## TEXT SECTION
++++

Between the text will be code such as the import
statements below. Please note that the code is just there to support some graphs and numbers. You don't have to understand it to read the text so it can safely be ignored.
If there's something important happening in code then this will be made clear by the text surrounding it.
In [11]:
import numpy as np
import matplotlib.pyplot as plt
import plotutils as pu
from sympy import S, solve, N
%matplotlib inline
As humans needed to solve more and more complex equations we had to move away from whole numbers through rational numbers arriving at a class of numbers that are nowadays mostly called complex numbers.
These numbers are also sometimes known as imaginary numbers which is actually a bit of misnomer because these numbers are just as real as any other number and they are essential to a solving a huge number of problems in science. In fact, the complex moniker is kinda stupid as well. They are not complex at all. Just a bit unconventional.
Before we explain complex numbers in more detail it might be useful and take a step back and see why we need them in the first place. We'll sidetrack a bit with square roots and square numbers get some concepts in place before we get to the really funky stuff.
One of the more nasty operations in math is taking the square root of a number. In fact, even before complex numbers people ran into problems with this operation due to the fact how it's defined:
In mathematics, a square root of a number $a$ is a number $y$ such that $y^2 = a$, in other words, a number $y$ whose square (the result of multiplying the number by itself, or $y \times y$) is $a$.
As usual, the definition is correct but hard to understand if you're not used to the lingo and format of these things. As an aside, naming one of the variables $a$ doesn't increase the readability of the definition.
Another definition might be:
Given the hypervolume of some object $P$ in $n$ dimensions and given a hypercube $Q$ in the same $n$ dimensions. What length does each side of the hypercube needs to be represent the volume of $P$.
And to be honest, I just made that up and I hope it's somewhat correct. But it seems to be true if we consider everythig a hyperthing where hyper just means its a thing that exists in one or more dimensions.
In math, the square root of a number $x$ is written as $\sqrt{x}$ and the easiest way to understand it is with some examples:
$$ \begin{align} 1 \times 1 = 1 & \implies \sqrt{1} = 1 \\ 2 \times 2 = 4 & \implies \sqrt{4} = 2 \\ 3 \times 3 = 9 & \implies \sqrt{9} = 3 \\ \cdots \\ x \times x = x^2 & \implies \sqrt{x^2} = x \end{align} $$In the table above we can see that if we take some number $x$ and multiply it with itself we get $x \times x$ which in math is usually written as $x^2$ ($x$ squared). We can also see that if we proceed to take the square root of some number $x^2$ we get back the original number $x$.
In other words, it is the inverse of squaring a number (multiplying a number with itself). However just by this very definition we get into strange territory very quickly. As long as we are dealing with squares such as $x \times x$ the world is wonderful and we can be sure that any square root we want to find is an integer (whole number) just by the way how the operation is defined.

++++

## RECORDS PROVIDED

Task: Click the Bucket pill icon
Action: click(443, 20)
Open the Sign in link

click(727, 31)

++++

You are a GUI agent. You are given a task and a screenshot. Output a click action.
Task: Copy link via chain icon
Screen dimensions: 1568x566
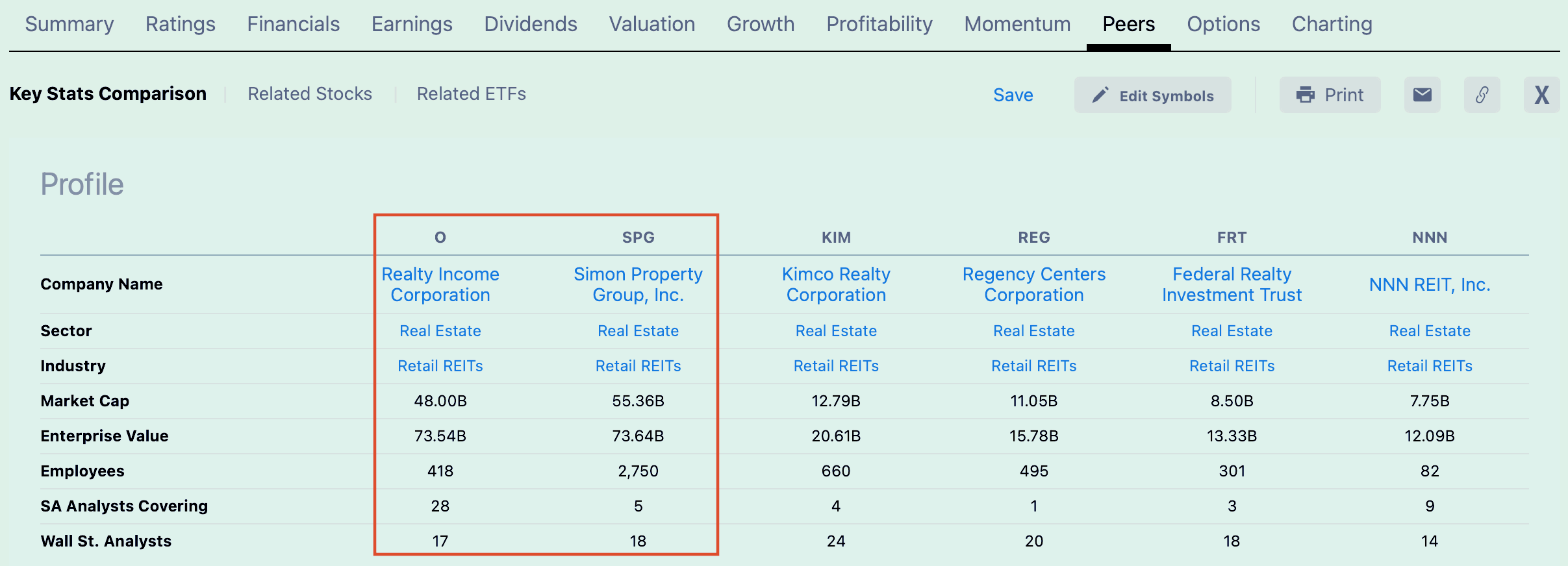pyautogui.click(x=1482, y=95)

++++

## AIM A
Do these statements agree with the text on complex numbers? Answer yes or no for each, and quote the words from the text that decide it. (i) Complex numbers are also sometimes called imaginary numbers. (ii) A reader must understand the code to follow the text. (iii) Taking a square root is the inverse of squaring a number.
## AIM B
According to the text on complex numbers, what is the easiest way to understand the square root?
## AIM C
Continue the text on complex numbers and square roots from the point where it stops.

## EXERCISE RESPONSE A
(i) Yes: "These numbers are also sometimes known as imaginary numbers"
(ii) No: "You don't have to understand it to read the text"
(iii) Yes: "it is the inverse of squaring a number"

## EXERCISE RESPONSE B
With some examples.

## EXERCISE RESPONSE C
Especially in the old times but even today when doing exploratory stuff it's not uncommon to look at things from a geometric perspective. Which basically means we try to to think about shapes. When we are dealing with what seemingly is only one dimension it's often useful to look at it from a two-dimensional point of view. Also we can try to understand things by mapping them to less dimensions.
So what is a square number anyway? If we look at it from a geometric perspective we can say that a square is in fact a rectangle where both sides are equal. Now this is a bit of a recursive definition because we might as well say a rectangle is a square scaled along some kind of axis but lets stick with our basic explanation for now. We know that we can compute the area of a rectangle by multiplying its width $x$ and height $y$. So $area = x \times y$.
Now if we consider a number as being some kind of measurement for an abstract area we can say that a square number is a number such that we can write $area = x \times y = x \times x = y \times y\implies x = y$ where $area$ is just some number. Which in geometric terms means that some kind of area can either be defined by $x \times y$ (the width times height) or by $x \times x$ (width times width) and that this implies that $x$ is equal to $y$. Or in other words, both sides are equal and we're dealing with a square.
This square might be anything, it's not important, after all, with this definition the number $4$ is a square. It's a square of $2 \times 2$ and what it actually represents even in this abstract form is too much to answer in this essay. It can be anything, the important fact is the property that it can be written as a factor of two numbers that are the same.
A factor is basically when we take a thing and break it up in other using multiplication. So for example if we take $4$ we can factor this into $2 \times 2$ or $1 \times 4$ and we can say that $1$, $2$ and $4$ are factors of $4$. More generaly we can say that if a number $x$ can be represented with $n$ and $m$ so that $n \times m = x$ then this number $x$ has factors $n$ and $m$.
So how would we plot square roots? One way is just to plot a graph but we can do something a bit more geometric. We can plot square roots (and any root as it turns out) as a rectangle as well.
In [6]:
def plot_rect(ax, p, fmt='b'):
x, y = p
ax.plot([0, x], [y, y], fmt) # horizontal line
ax.plot([x, x], [0, y], fmt) # vertical line
with plt.xkcd():
fig, axes = plt.subplots(1, 2, figsize=(8, 4))
for ax in axes: pu.setup_axes(ax, xlim=(-1, 5), ylim=(-1, 5), tickdirection='out')
for p in [(1, 1), (2, 2), (3, 3)]: plot_rect(axes[0], p)
plot_rect(axes[0], (2+2/3, 2+2/3), 'r--')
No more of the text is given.